> **Source data**:
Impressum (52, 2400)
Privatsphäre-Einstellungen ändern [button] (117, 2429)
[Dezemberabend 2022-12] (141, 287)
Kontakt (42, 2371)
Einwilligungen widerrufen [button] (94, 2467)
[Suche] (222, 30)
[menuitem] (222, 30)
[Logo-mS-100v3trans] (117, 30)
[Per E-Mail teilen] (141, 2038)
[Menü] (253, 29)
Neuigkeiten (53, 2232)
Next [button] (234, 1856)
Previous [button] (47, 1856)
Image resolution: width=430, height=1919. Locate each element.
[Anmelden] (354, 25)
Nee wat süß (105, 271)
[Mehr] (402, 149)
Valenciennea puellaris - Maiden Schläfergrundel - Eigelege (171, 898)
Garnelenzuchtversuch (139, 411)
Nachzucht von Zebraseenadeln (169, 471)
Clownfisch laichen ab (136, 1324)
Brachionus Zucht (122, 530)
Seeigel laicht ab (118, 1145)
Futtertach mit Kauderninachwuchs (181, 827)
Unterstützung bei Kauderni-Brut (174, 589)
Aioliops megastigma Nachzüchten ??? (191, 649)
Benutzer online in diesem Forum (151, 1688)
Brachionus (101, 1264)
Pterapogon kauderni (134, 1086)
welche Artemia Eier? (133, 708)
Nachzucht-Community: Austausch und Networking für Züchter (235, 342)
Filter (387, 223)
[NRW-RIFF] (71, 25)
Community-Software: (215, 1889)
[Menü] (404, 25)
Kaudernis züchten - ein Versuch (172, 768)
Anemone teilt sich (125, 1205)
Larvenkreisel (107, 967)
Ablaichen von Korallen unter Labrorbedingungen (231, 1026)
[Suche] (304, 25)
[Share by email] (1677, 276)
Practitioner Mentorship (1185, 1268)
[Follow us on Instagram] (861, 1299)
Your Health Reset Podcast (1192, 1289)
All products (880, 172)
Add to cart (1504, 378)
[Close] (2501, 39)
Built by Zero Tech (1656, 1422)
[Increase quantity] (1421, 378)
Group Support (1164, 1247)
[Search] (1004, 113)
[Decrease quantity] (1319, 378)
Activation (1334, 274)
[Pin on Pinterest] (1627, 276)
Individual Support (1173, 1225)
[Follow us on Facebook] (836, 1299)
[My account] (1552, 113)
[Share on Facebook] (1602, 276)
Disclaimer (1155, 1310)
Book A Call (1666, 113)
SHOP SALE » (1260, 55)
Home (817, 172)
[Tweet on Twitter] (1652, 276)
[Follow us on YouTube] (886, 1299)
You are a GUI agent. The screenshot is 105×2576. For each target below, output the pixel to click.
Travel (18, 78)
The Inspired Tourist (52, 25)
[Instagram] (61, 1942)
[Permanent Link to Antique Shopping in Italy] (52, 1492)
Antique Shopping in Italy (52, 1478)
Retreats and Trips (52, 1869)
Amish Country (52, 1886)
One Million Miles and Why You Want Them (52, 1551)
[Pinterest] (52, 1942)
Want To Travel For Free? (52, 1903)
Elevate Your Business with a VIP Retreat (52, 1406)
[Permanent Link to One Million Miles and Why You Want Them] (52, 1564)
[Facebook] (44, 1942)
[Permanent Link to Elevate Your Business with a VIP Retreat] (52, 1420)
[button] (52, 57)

> **Work instruction**:
Check each line of the entries for "Follow" and copy those that have it.

> **Task output**:
[Follow us on Instagram] (861, 1299)
[Follow us on Facebook] (836, 1299)
[Follow us on YouTube] (886, 1299)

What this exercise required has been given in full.